Delivering directions on behalf of a three-judge bench, Justice Francis Gikonyo said the court will hear the application within 10 days before issuing a substantive ruling.
“We have taken the view to hear the application for conservatory orders within 10 days, consider arguments, and thereafter render a ruling. In the meantime, the status quo orders issued on March 23 are hereby extended,” Justice Gikonyo ruled.
The bench also deferred other pending applications, including those seeking the joinder of additional parties, indicating that timelines for those will be set after the conservatory orders application is determined.
The court allowed the filing of an application to amend the petition to include Vodafone Kenya Limited as a respondent.
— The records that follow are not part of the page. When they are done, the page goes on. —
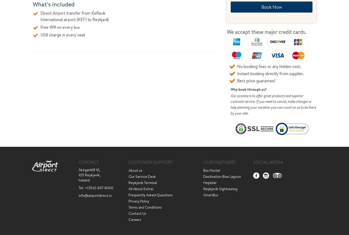 The width and height of the screenshot is (349, 235). I want to click on 'Contact Us', so click(137, 213).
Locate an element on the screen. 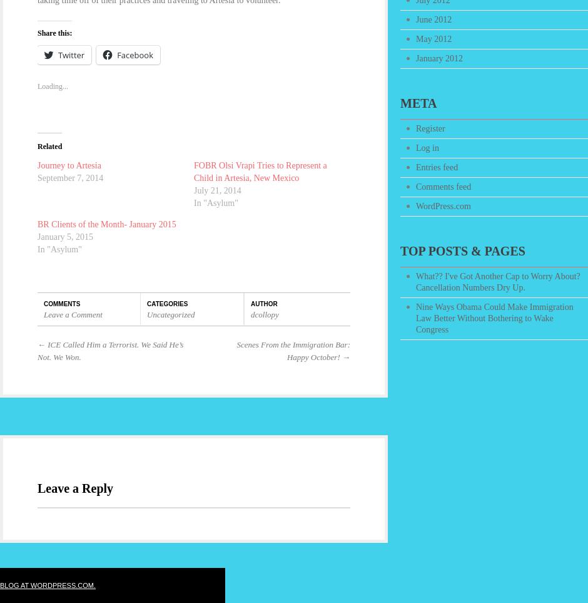 The height and width of the screenshot is (603, 588). 'June 2012' is located at coordinates (433, 19).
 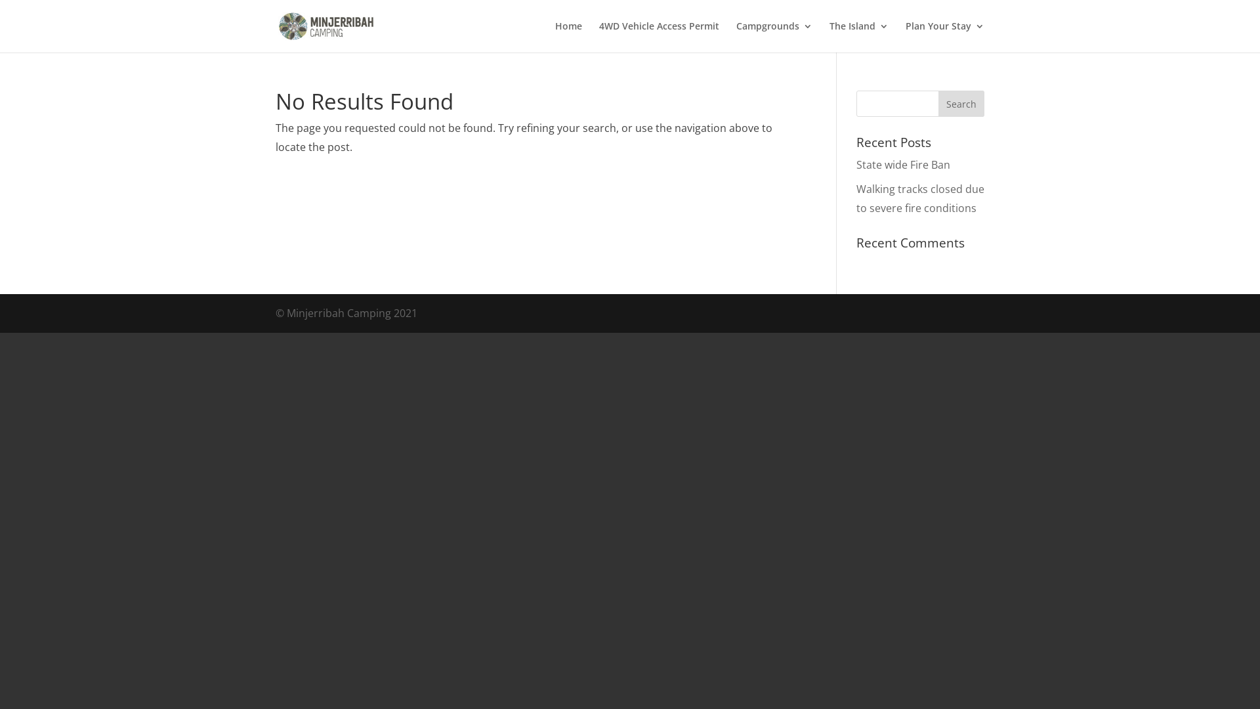 What do you see at coordinates (945, 36) in the screenshot?
I see `'Plan Your Stay'` at bounding box center [945, 36].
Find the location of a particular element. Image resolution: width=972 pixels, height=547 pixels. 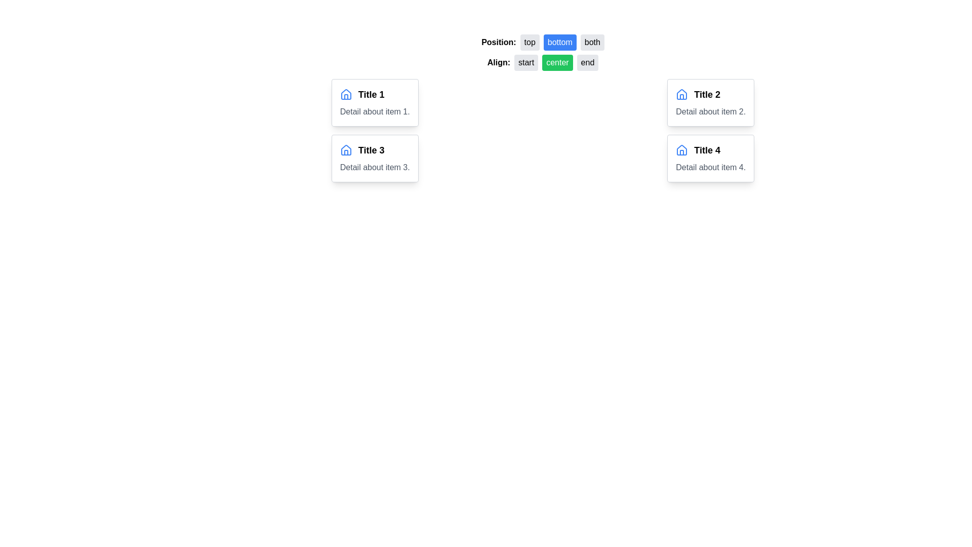

the 'start' button located in the 'Align:' row is located at coordinates (526, 62).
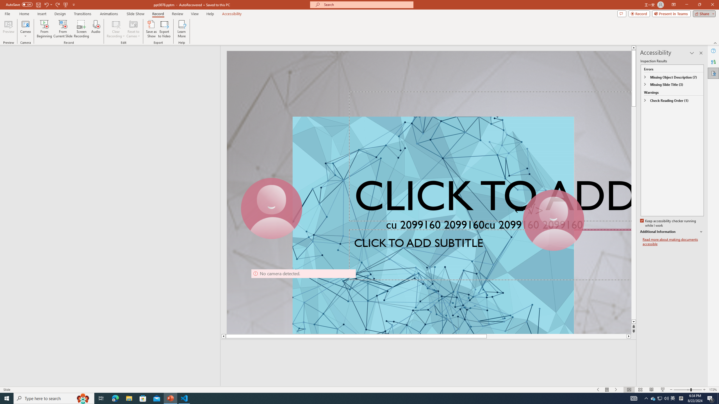 The height and width of the screenshot is (404, 719). Describe the element at coordinates (133, 29) in the screenshot. I see `'Reset to Cameo'` at that location.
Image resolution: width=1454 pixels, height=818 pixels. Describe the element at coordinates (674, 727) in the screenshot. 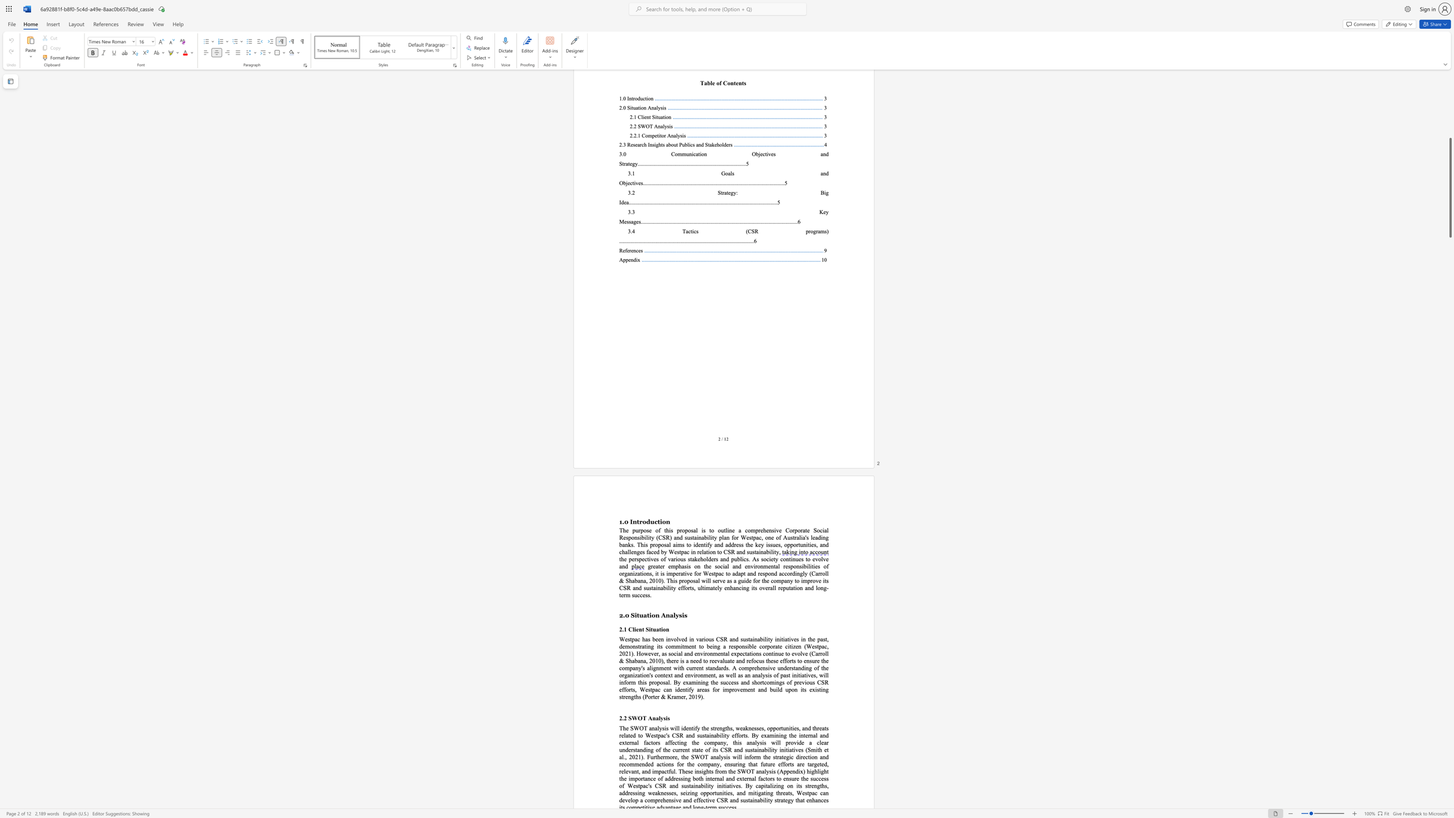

However, the judges clarified that no formal conservatory orders are currently in force. They noted that earlier directions by Justice Lawrence Mugambi were limited to preserving the status quo pending the empanelment of the bench.
During Thursday’s proceedings, respondents argued that there are no existing conservatory orders and cautioned against claims suggesting otherwise.
They maintained that the earlier directives had lapsed and could not be interpreted as equivalent to conservatory orders, further asserting that the petition remains incomplete.
According to the respondents, petitioners had been directed to amend their case, meaning the court is yet to receive a fully constituted matter capable of supporting substantive relief.
They also challenged the assertion of broad public interest, arguing that the four petitioners cannot claim to represent millions of Kenyans.
In addition, the respondents said there had been no demonstration that Parliament acted unlawfully in approving the proposed transaction.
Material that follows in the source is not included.